What needs to be done:
A single number is the answer here: the count of lines in the records below in which the word "agent" appears.

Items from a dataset
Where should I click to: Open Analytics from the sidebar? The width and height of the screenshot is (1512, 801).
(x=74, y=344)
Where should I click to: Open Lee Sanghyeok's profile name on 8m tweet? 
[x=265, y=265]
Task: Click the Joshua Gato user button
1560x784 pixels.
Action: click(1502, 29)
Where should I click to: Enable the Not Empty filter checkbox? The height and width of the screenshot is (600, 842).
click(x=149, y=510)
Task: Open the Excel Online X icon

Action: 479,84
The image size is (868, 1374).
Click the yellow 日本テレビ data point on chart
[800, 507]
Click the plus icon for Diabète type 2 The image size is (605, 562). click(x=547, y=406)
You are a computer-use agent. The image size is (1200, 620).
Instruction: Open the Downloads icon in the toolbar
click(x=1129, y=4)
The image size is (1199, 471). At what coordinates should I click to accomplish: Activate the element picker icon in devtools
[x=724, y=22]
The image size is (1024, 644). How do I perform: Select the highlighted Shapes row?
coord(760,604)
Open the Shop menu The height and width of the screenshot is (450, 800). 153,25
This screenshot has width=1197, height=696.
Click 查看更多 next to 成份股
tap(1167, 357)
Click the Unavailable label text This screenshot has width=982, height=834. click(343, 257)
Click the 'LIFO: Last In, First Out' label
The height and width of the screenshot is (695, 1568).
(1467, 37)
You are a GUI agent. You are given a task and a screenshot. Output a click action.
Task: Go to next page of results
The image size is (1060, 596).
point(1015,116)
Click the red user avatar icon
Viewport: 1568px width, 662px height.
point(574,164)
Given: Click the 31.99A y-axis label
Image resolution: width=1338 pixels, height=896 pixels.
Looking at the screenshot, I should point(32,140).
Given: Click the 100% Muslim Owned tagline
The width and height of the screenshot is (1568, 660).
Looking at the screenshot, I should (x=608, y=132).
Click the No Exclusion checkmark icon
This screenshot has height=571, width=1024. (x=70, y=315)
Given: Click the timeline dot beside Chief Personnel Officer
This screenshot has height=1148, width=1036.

Answer to the exercise:
2